The thrust on the investment economy is visible from a record R3.96 trillion spend on infrastructure, out of which R2.4 trillion is for transportation. The quality of the expenditure can be gauged from the 25.4% rise in capital expenditure when the total budget expenditure rose by about 8%. The thrust on affordable housing (grant of infrastruc- ture status and increase in project completion period from three years to five years for availing income tax benefits), the reduction in long term capital gains eligibility period for property from three years to two years and the change in base year for Cost Inflation Index from 1981 to 2001 shall ensure availability of enough capital at reasonable cost to builders and significant tax benefits for investors. This shall revive growth in a critical sector of the economy which is also among the biggest employment generators. The tax rate cut from 30% to 25% for micro, small and medium enterprises (MSMEs) with turnover of up to R50 crore is designed to help the small businessman and boost job growth.
Relief was also provided to the low and middle income individual (taxable income of R2.5-5 lakh) with the tax rate halved from 10% to 5%. This increases the disposable income in the hands of individuals by up to R12,500 per annum. Life Insurance Corporation has also been asked to design a pension plan for senior citizens at an assured return of 8% to give effect to the Prime Minister’s announcement on December 31, 2016.

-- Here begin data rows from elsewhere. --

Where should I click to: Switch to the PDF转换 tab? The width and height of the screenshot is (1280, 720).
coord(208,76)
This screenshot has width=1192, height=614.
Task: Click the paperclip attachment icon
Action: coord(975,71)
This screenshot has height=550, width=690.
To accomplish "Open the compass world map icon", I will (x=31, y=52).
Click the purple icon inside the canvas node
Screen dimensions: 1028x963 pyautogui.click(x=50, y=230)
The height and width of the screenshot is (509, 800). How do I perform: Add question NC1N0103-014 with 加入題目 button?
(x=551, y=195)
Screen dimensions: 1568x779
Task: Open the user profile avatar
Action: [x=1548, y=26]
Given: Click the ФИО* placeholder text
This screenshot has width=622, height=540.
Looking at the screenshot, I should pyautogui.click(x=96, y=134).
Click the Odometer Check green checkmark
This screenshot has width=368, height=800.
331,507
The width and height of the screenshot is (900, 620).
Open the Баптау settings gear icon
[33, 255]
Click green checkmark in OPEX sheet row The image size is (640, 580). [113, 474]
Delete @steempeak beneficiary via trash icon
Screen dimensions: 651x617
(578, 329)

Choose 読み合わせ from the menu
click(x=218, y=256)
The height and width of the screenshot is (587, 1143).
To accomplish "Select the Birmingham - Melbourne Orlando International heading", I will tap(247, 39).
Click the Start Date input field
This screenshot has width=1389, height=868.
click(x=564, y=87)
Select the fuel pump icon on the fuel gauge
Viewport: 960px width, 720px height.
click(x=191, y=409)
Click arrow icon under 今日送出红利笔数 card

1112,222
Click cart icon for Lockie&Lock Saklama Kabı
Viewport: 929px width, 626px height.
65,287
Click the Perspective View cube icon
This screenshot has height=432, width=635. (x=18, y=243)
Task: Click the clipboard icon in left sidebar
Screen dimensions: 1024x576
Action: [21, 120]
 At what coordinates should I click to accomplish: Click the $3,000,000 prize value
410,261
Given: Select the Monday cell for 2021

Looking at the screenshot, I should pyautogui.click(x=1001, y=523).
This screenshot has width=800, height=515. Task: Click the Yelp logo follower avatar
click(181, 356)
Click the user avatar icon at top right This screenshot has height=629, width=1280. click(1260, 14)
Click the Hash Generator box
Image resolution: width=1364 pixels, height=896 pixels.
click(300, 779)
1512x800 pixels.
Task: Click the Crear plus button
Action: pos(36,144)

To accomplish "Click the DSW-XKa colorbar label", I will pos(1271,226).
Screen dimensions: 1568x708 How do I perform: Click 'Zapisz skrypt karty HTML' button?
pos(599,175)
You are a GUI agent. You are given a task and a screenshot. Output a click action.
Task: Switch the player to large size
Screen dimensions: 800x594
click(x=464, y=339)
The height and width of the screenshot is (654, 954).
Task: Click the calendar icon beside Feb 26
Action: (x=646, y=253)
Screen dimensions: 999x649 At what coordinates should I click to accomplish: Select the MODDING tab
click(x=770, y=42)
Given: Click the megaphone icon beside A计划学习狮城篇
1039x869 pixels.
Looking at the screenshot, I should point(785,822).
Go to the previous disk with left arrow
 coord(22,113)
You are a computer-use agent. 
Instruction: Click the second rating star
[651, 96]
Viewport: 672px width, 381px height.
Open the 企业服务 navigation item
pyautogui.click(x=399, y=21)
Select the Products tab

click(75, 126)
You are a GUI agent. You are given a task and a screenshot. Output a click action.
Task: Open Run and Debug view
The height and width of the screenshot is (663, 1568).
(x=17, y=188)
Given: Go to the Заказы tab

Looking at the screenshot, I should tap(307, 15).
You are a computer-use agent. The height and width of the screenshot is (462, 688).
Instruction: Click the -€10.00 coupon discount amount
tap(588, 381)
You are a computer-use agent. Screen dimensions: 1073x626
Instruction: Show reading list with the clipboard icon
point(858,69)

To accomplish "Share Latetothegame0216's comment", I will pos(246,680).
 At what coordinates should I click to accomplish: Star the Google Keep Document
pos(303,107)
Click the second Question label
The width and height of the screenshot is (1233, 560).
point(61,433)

In a major relief to bond investors, the fiscal deficit for FY18 has been kept at 3.2% which, coupled with net market borrowing of R3.48 trillion (R4.25 trillion in FY17) should keep bond yields low.
At times, no news is good news. The fact that capital gains tax on equities remained unchanged was a big relief for equity investors as was the fact that none of the existing income tax exemptions were extinguished. Home buyers and property investors stand to benefit the most as do borrowers, as lower interest rates are here to stay. The thrust on infrastructure and job creation means growth shall be recovering sooner than expected. The outlook for equity, debt and realty markets is hence positive, going ahead. A well-balanced Budget in our opinion.